The execution Section

This section describes the runtime behavior of your zapp: which groups of nodes to create and which nexe to invoke for each. The groups key is a list of individual groups. Each group has these keys:

name
The name of this group. You use reference this name when you connect a group of nodes to another group.
path
Path to the nexe that all nodes in this group will execute. You will typically specify this as file://image:nexe, which means that the nexe is found in the system image called image under the name nexe. The path to the nexe is relative to the root of the system image.
args
Command line arguments that will be passed to the nexe.
devices

List of devices that this group need. Each device has a name which determines the type of device. These are the standard devices that are always present:

stdin
This device feeds standard input to your program. You need to specify a path as well as name. The path can be a swift:// URL pointing to an object, which will make ZeroCloud execute the application on a Swift nodes that holds his object.
stdout
This device captures the standard output of your program. If you don’t specify a path, the output is simply passed back to you when you invoke the program. This is how the default web UI shows the program output. If you do specify a swift:// URL in path, the output is stored there.
stderr
This device captures the standard output of your program.

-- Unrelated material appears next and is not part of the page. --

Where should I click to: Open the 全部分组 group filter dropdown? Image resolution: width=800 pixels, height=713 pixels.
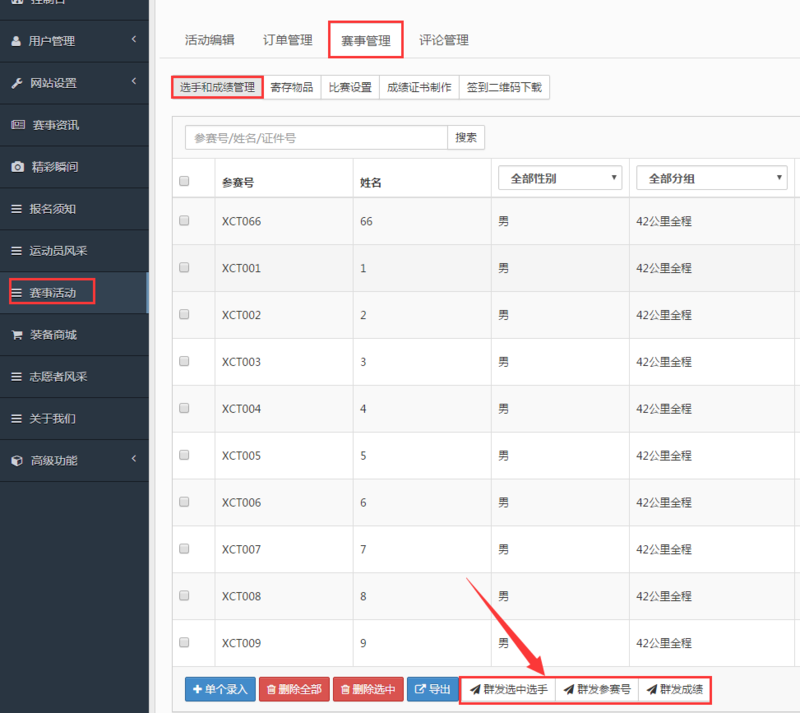point(711,178)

You need to specify where the output should be stored using a swift:// URL in path. Otherwise the error output will be discarded.

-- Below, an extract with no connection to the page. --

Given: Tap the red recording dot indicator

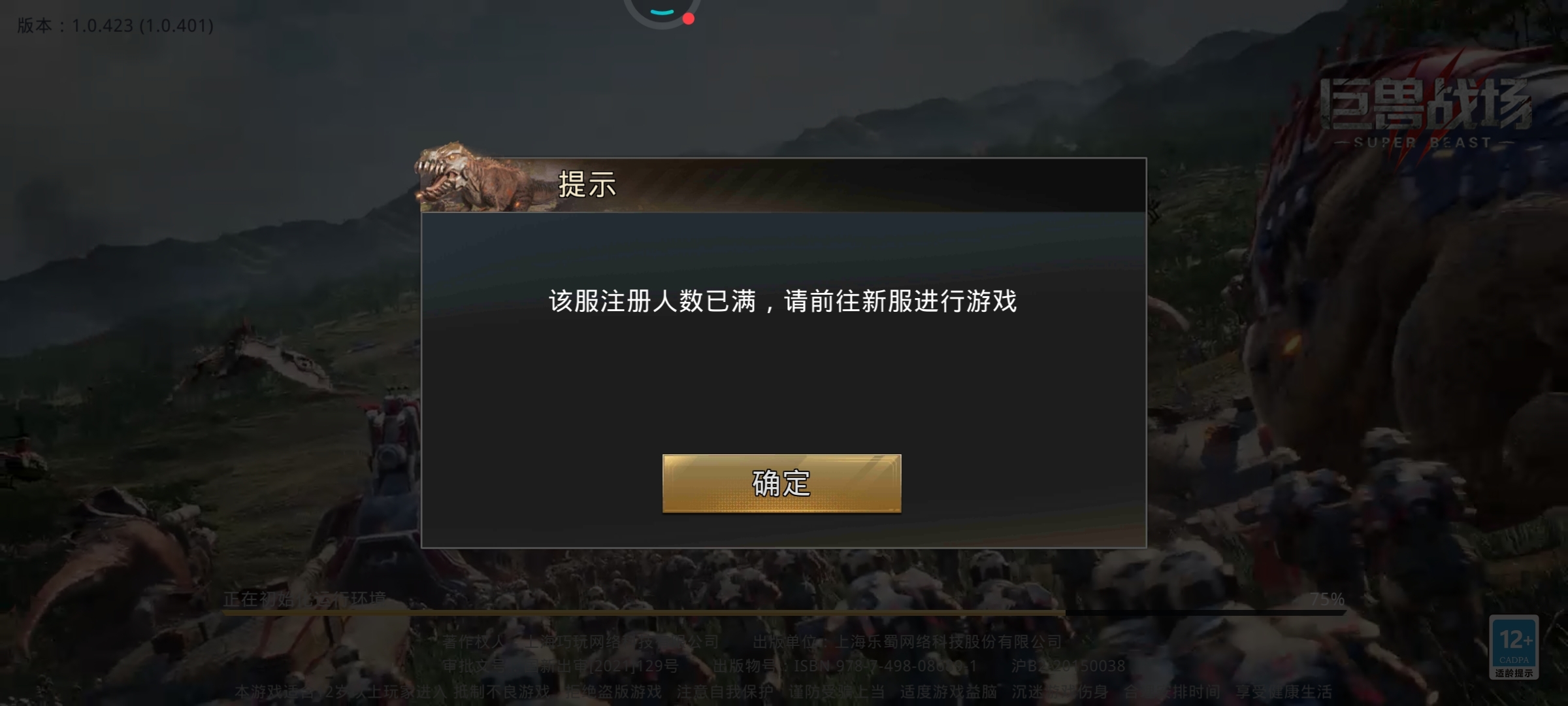Looking at the screenshot, I should 688,19.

In addition a ZeroCloud installation can offer a number of system images. They will have to be installed by the system adminitrator of the system your users deploy the zapp onto. Referencing a system image will cause it to be mounted as the root filesystem when nexe is executed. These are the initially supported system images:

python27
This gives you a Python 2.7 environment. The interpreter should be specified as file://python27:python in the path key.

connect

List of other groups that this group should be connected with. Before the execution starts, devices will automatically be created to connect the nodes in the groups.

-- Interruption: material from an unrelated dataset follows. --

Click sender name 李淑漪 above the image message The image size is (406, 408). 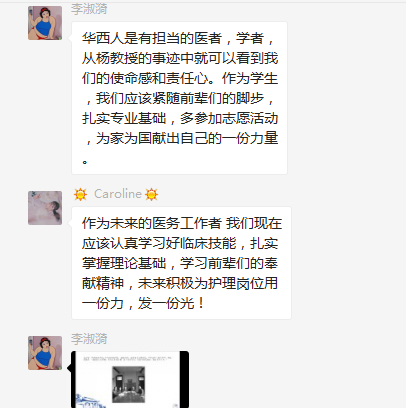coord(89,339)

If a group with n nodes named foo connects to a group with m nodes called bar, then. Nodes in the foo group will find devices named:

/dev/out/bar-1
/dev/out/bar-2
...
/dev/out/bar-m

corresponding to each of the m instances in the bar group. Each of the n nodes in bar will find these devices:

/dev/in/foo-1
/dev/in/foo-2
...
/dev/in/foo-n

If there is only a single node in a group, the corresponding device is named /dev/out/bar or /dev/in/foo.

What is written on channel in /dev/out appears on the corresponding channel in /dev/in.

count

Defaults to 1. This can be used to specify the number of nodes in a group that would otherwise just have a single node, i.e., because the node writes to a single output object. The count is ignored if a device path contains a wildcard.

replicate

Defaults to 1 which means no replication, other supported values are 2 and 3. This will make ZeroCloud run multiple copies of the nodes in the group.

attach

Override the strategy used by ZeroCloud to place nodes in the Swift cluster. By default, ZeroCloud will start jobs on the node holding the input and output objects. When attach specifies a device that has a swift:// path, ZeroCloud will run the job with on the node holding this object.

The help Section

This section allows you to describe the command line arguments needed for your application. It is used when you let zpm auto-generate a web UI for your application. The keys are:

description
A short description, similar to what programs print when invoked with no arguments.
args
A list of arguments. Each list entry is a tuple (really a two-element list) with the name of the argument and a corresponding help text.

The bundling Section

For zpm bundle to work, it needs to know which files to include in the zapp. You specify them here as a list of glob patterns (such as src/*.py). The patterns are expanded relative to the project root, i.e., the directory containing the zapp.yaml file.

The ui Section

You can optionally include a ui section. If it is left out, zpm will create a simple web UI for you. The section works like the bundling section: you specify a list of glob patterns and these files will be included in the zapp. The UI files are extracted when zpm deploy is run.